サンディは、いつも僕たちの盾となって前面に立ってくれていて、こうした傷も珍しくはない。
僕は、昔学んだことがある治癒魔法(専門ではない)を思い出し、クレアを手伝った。

  ***

ルミナが姿を現して、暗闇に立つアモナの方を指さした。

この目の前にいるアモナが、霊魂だとは...どんな表情をすればよいのかわからない僕を見て、アモナは少し照れ笑いするように話し始めた。

「...あの日ね、研究所にいるお父さんに荷物を届けに行ったの...」
それは、僕がエルヴィスさんから聞いたものとほぼ同じ内容だった。

「あたしね、死んじゃったみたいなの...」
アモナが、涙をぽろぽろ流しながら必死で微笑もうとしている...。
僕は...、僕は、何もしてやれなかった...。

「それから...」
アモナの父のロディさんがずっと怖い顔をするようになり、やさしかった母親のリリーさんがロディさんと別れて、森に近づく者に矢を射かけるようになり、いつも遊んでくれていたガラハードは、ずっと悲しい顔をしたままに...。

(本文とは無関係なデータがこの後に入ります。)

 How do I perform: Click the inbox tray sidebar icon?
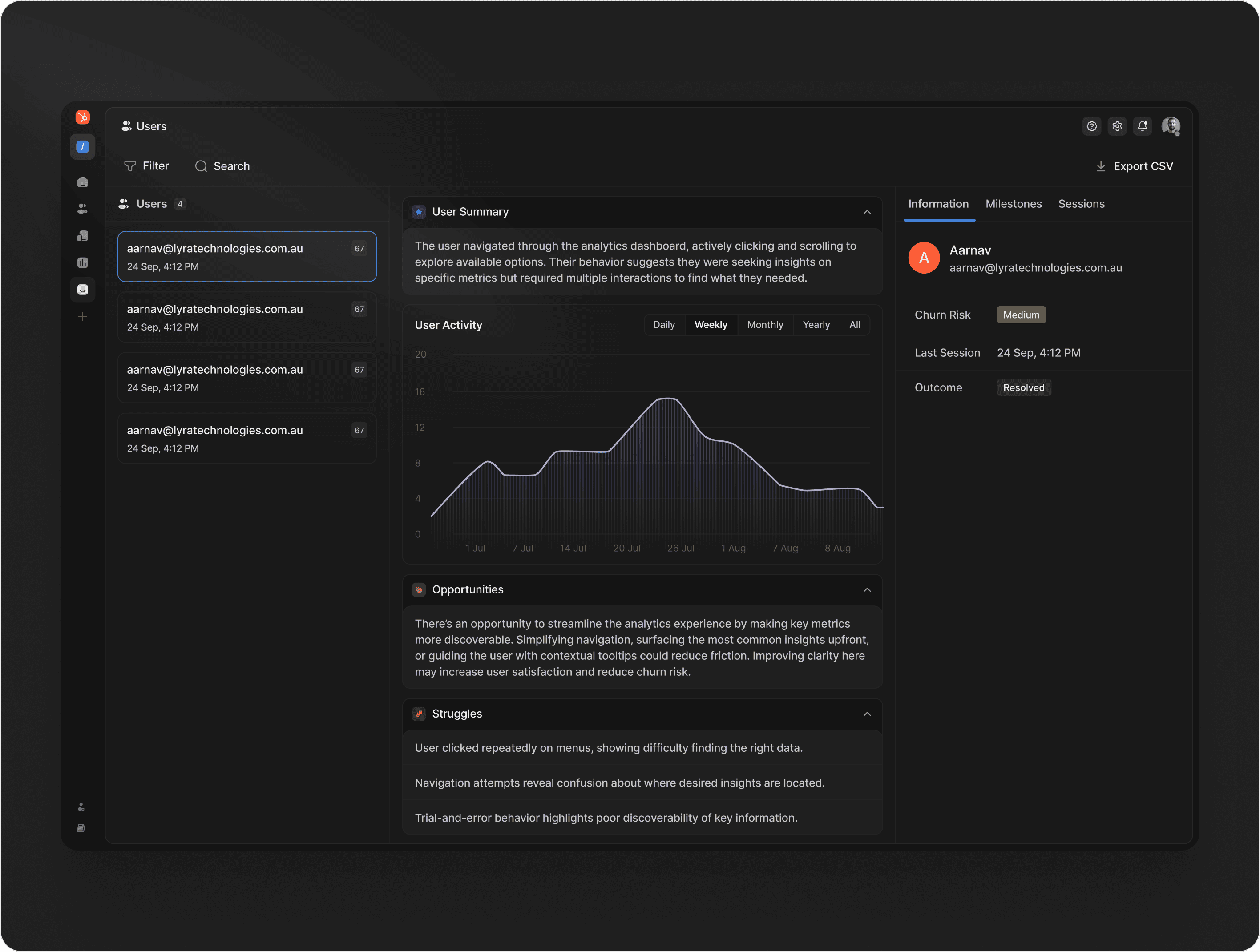pos(83,290)
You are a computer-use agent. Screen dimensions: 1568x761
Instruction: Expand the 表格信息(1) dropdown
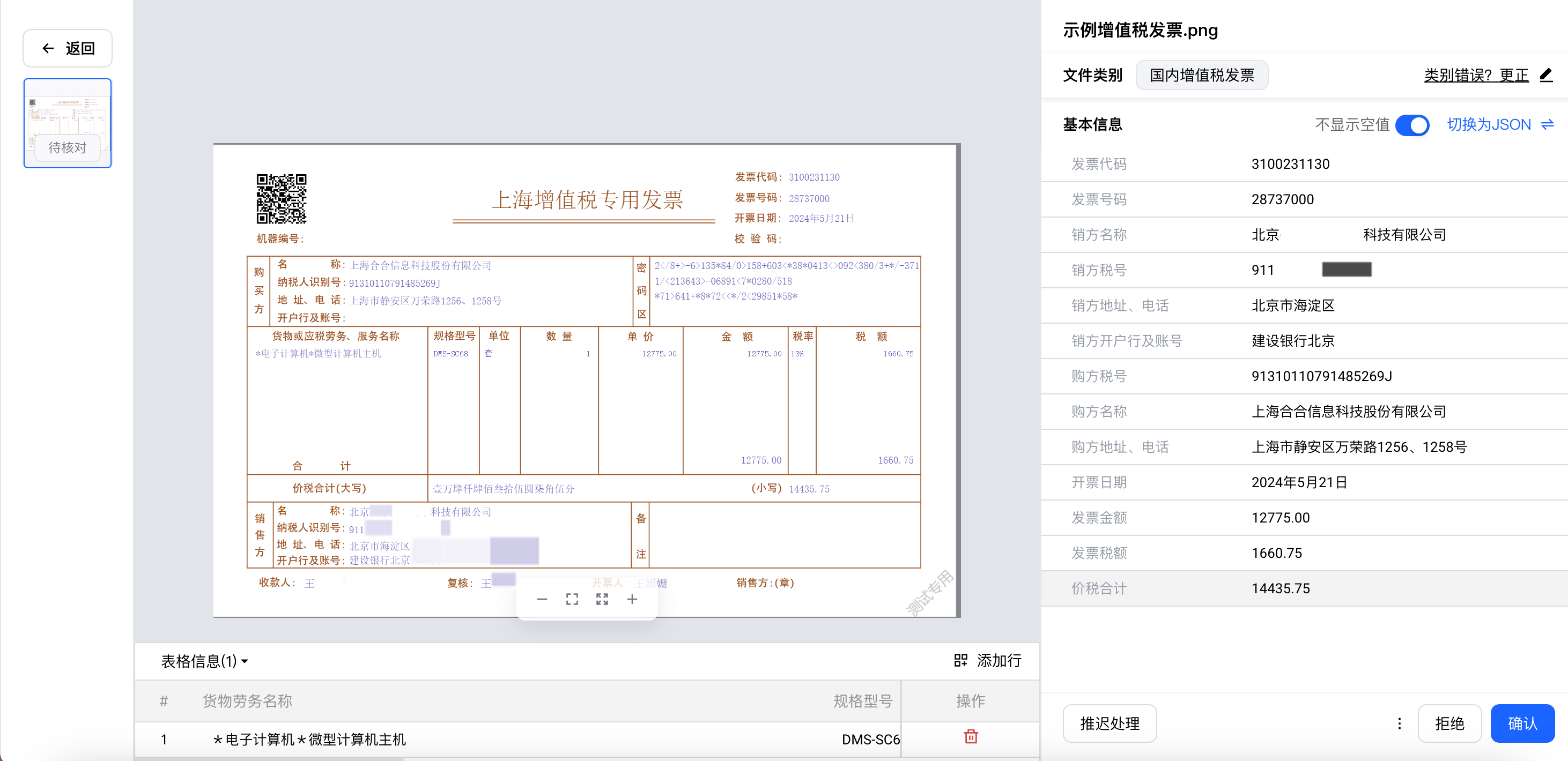pyautogui.click(x=204, y=661)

アモナは、自分が原因で、3人が毎日を辛そうにしていると思っているらしい。
そんなはずはない、そんなはずは...。

僕は、3人を困らせ、この町をこんな風にしてアモナを泣かせる"嫌なヤツ"をなんとかしてやろうと申し出たが、アモナは、「それは、エルヴィスさんたちの役目」とかぶりを振る。

  ***

ルミナが姿を現す。
僕たちが、『息吹』を得るためには、『摂理の塔』の入り口を守るというガラハードを突破しないといけない。
エルヴィスさんたちでも歯が立たない男...相当な苦戦が予想された。

僕たちがうつむくのを見て、アモナが顔を上げる...。